I signed up on here months ago, but wasn't in a good place to begin this. I was in a dead end office job(I am not an office person at all), in severe scary debt, suffering from depression/anxiety- made worse during PMS(I take meds for this now), eating for stress or sadness, and because food just taste good to be honest, I was tired, feeling lost. Granted, I knew where I wanted to be, but was trying to decide if I could even get there, belonged there, or had what it took to get there.

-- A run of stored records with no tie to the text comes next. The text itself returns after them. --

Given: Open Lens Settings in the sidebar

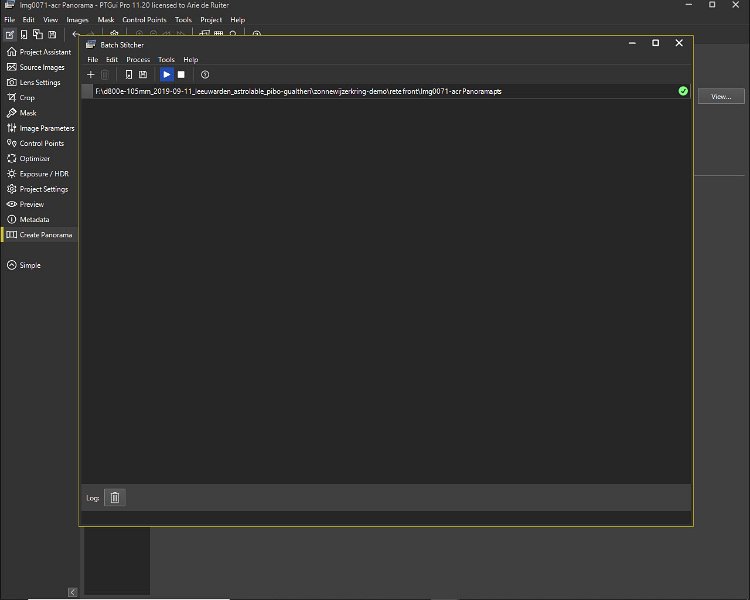Looking at the screenshot, I should click(x=40, y=82).
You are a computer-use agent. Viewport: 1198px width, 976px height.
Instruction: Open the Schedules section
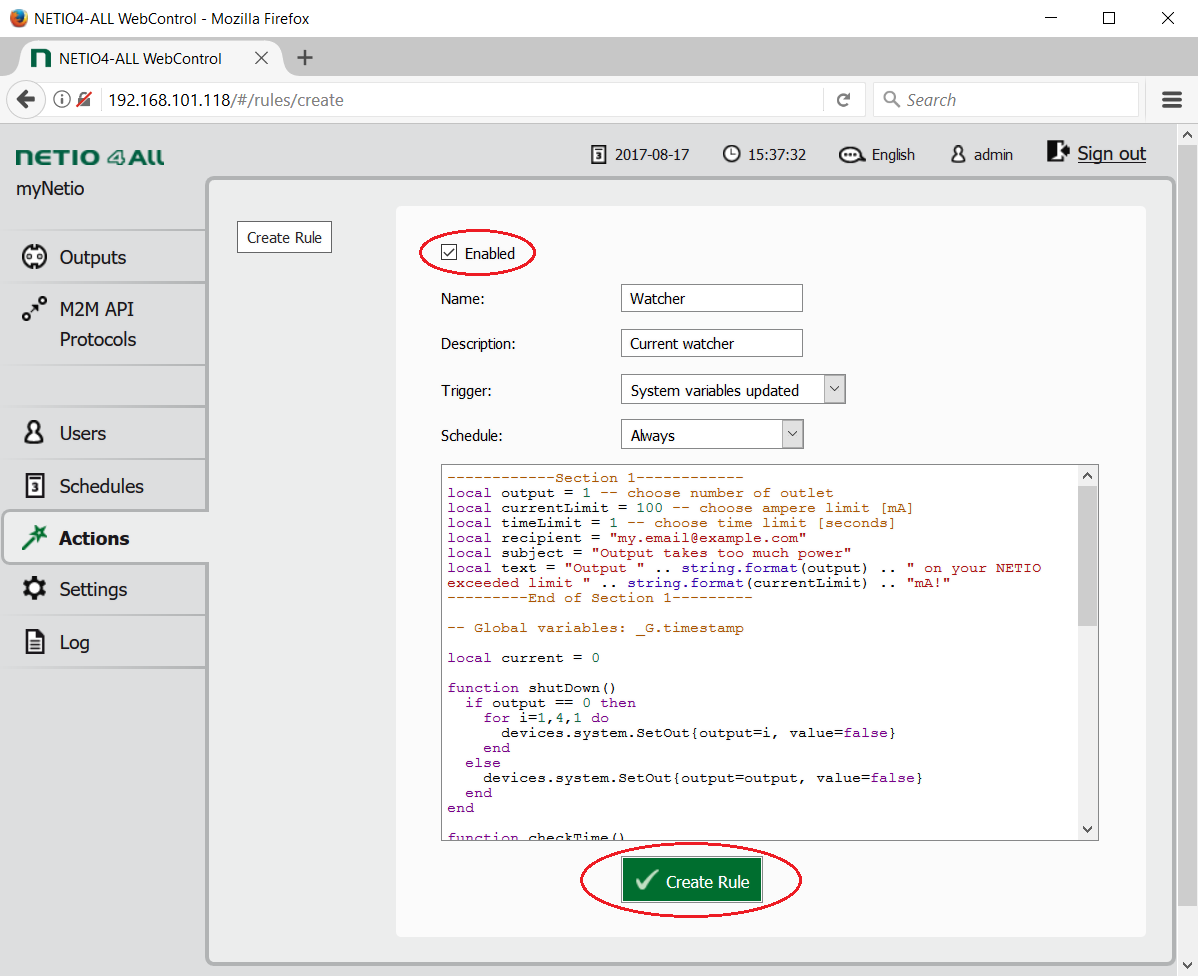point(100,486)
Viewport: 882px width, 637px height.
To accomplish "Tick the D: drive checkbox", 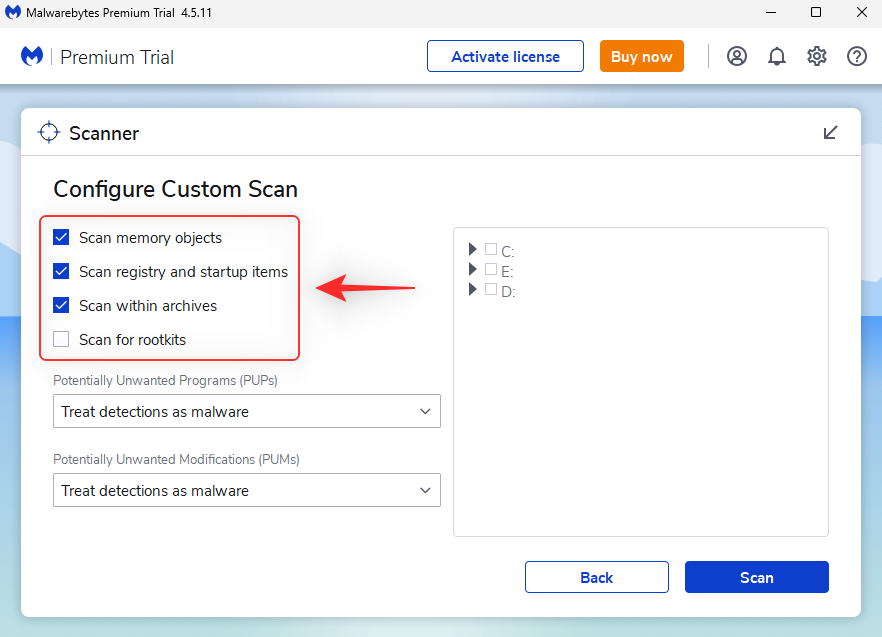I will point(491,290).
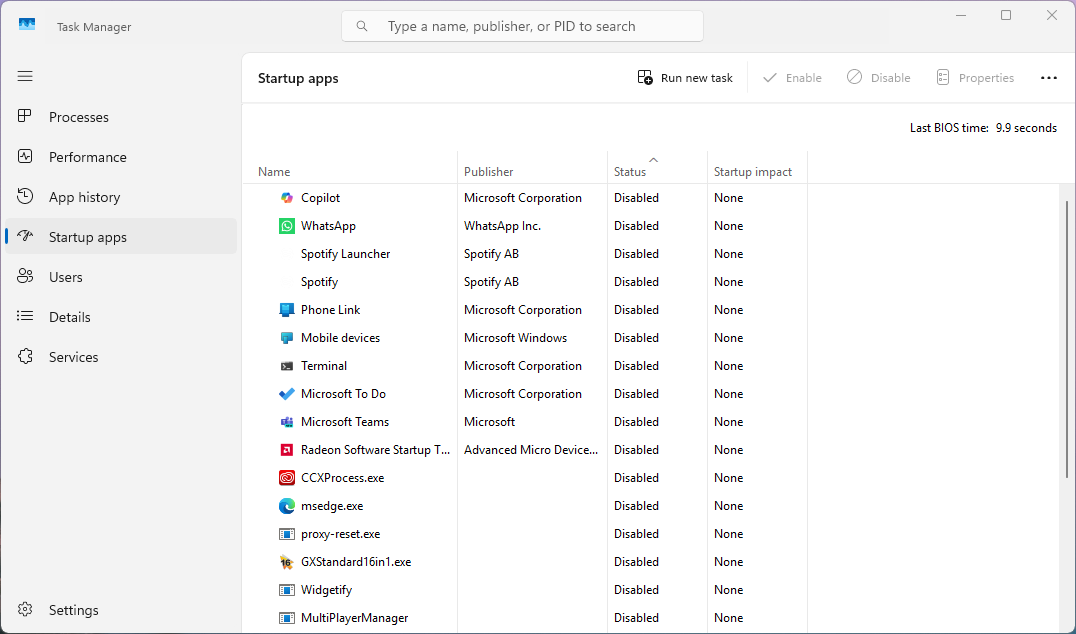The width and height of the screenshot is (1076, 634).
Task: Sort list by Status column header
Action: [630, 172]
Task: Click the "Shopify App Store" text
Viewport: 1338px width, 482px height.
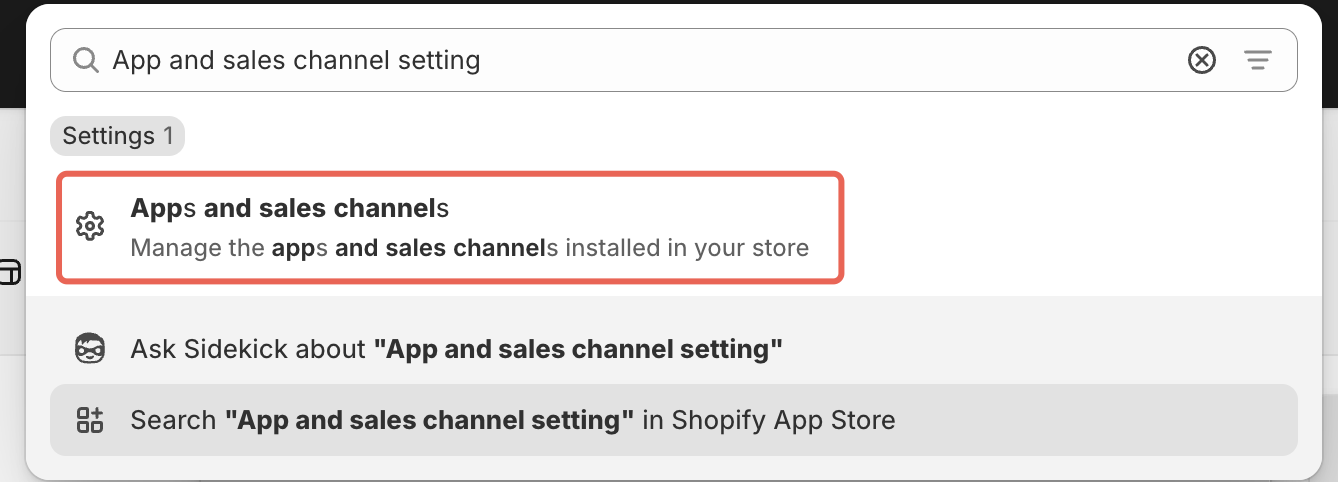Action: click(783, 420)
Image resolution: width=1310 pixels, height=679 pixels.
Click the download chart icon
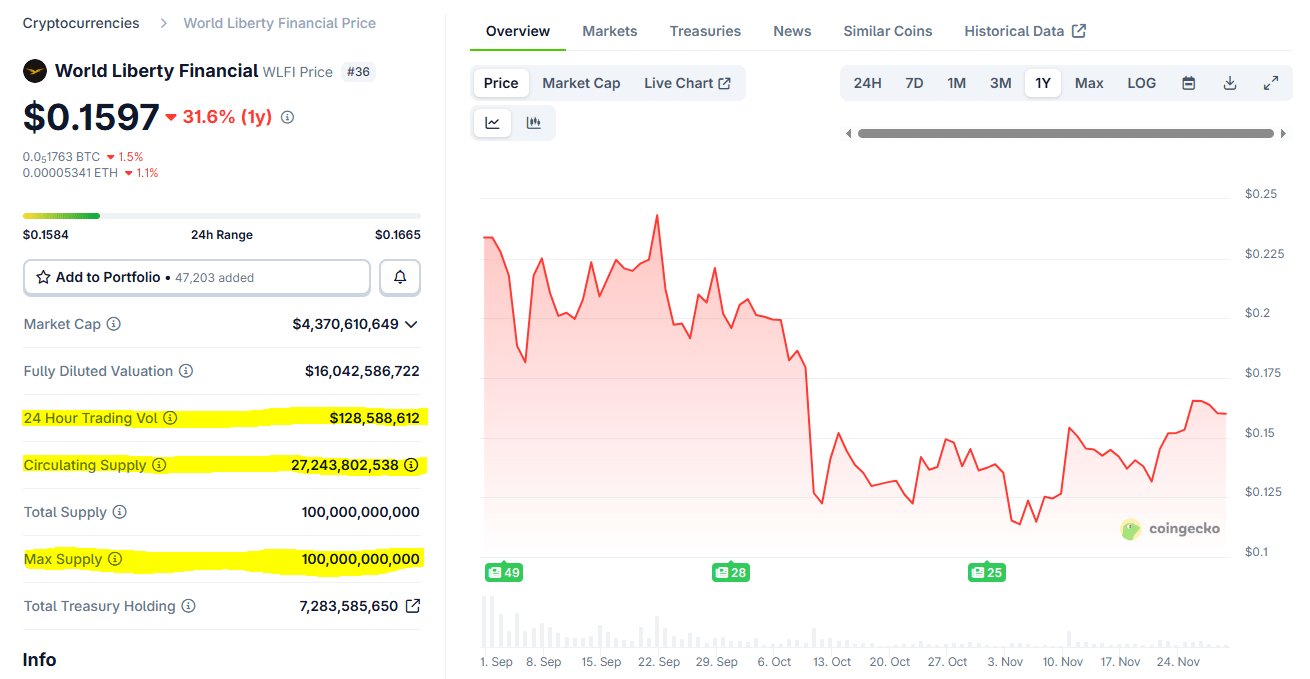pos(1229,83)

I did not grow up overweight, I spent my teens with an amazing body, I worked out, I partied, dated, was pretty well liked, however, looking back I was somewhat lost then too, but it wasn't until my twenties that I hit a low with everything. The thirties would prove worse in some ways up until, honestly, this past year. I definitely had a daddy complex but did not know it- my bio dad abandoned me when I was 7, and my step dad was an alcoholic. The trouble- I sought love from all of the wrong men or even worse I sought my worth from men in my twenties/some of my thirties. Two kids, many relationships later, and countless ups and downs, a year in Dallas(worst decision everrr), and a college degree- I am now in a good place. That is it- very long story made very short :). Sometimes I don't know how I got here- I can't believe I made it(two very abusive relationships), I have always pushed through I guess- suicide came to mind a few times(I won't lie- 2nd marriage in disarray- 2004- horrible year, but couldn't do it-stayed strong for kids). However, this past year has been such a transition and stressful in many ways, oh and let me add that about a year prior I was in a depression from another bad relationship failed. and feeling guilt as a mother(seriously it was raining guilt)- I ate and ate and ate and ate. It got so bad I could barely walk- I have never been that bad off. I am about 5'5 and I would say I got to 200 lb. I always thought stuff like not being able to walk or the pain was for people who were much heavier- nope- for me it was horrible. After getting just a few pounds off it has made an amazing difference!

So the transition- I was at the dead end office job- in the restroom(TMI- yeah but it is relevant), and I was staring at the toilet paper because 1. I was using the restroom and 2. It was my job to change the ladies tp. I thought to myself "What in the hell am I doing, what have I done to my life and my kid's?!" ..."I have a degree, I don't have to do this".....it was as if a veil lifted literally and I could see everything I needed to see. It wasn't enough to make me get in shape.... yet-....I knew I needed to but it wasn't time. I went for my career change first and then BAM with my step-dad's encouragement(he had been sober 17 years at this point) I went for it- Teaching. I made my dream come true. However, the burden of debt laid heavy on me. I was in a new job, debt heavy still, training, going to classes...you get it.....I was still using food and excuses to fuel me...at the same time...feeling worse.

This is what I would do in my sort of small town- I would literally HIDE from people I knew so that they couldn't see me! For example, I would play hide N seek and just pray they would not seek me lol. I remember being in Walgreens and saw some guy I knew from high school and my party days, but he didn't see me- I literally was crazy and went to opposite aisles just so he wouldn't see me until I was sure he left and then I came out of hiding- wow- who does that. It gets better- If I wanted to go eat at the local Mexican food place(I live in Texas- they are on every corner) then I would pray I would not see someone I knew or get the corner booth(not as easy to see)- how sad- talk about isolation/petty/embarrassment/caring too much about what other think. Fast forward to now- finances in control, working out and loving it(for me), I walk into the gym, the store, Mexican food place with my head held high these days and I am def not at my goal- far from it still. I get to take my kids with me to the gym and that rocks(they are 11 and 15 and work out too!), I eat healthy and I do not exclude any food groups- it works for me, I love teaching and I can not imagine sitting behind a desk all say again everrr, I still have debt(mainly medical but I am a single mom so I have come to the conclusion I will do what I can and live with it), I have opted not to date until my 11 year is maybe 18- I know it sounds harsh but I have my reasons. Honestly I need counseling when it comes to men because I don't know my boundaries or I lose sight of them is more like it.
On the plus side - none of us are alone-women or men. We have all struggled, obtained success and failure, but we have all endured and all want to realistically have happy lives that are healthy. Nice to meet you all!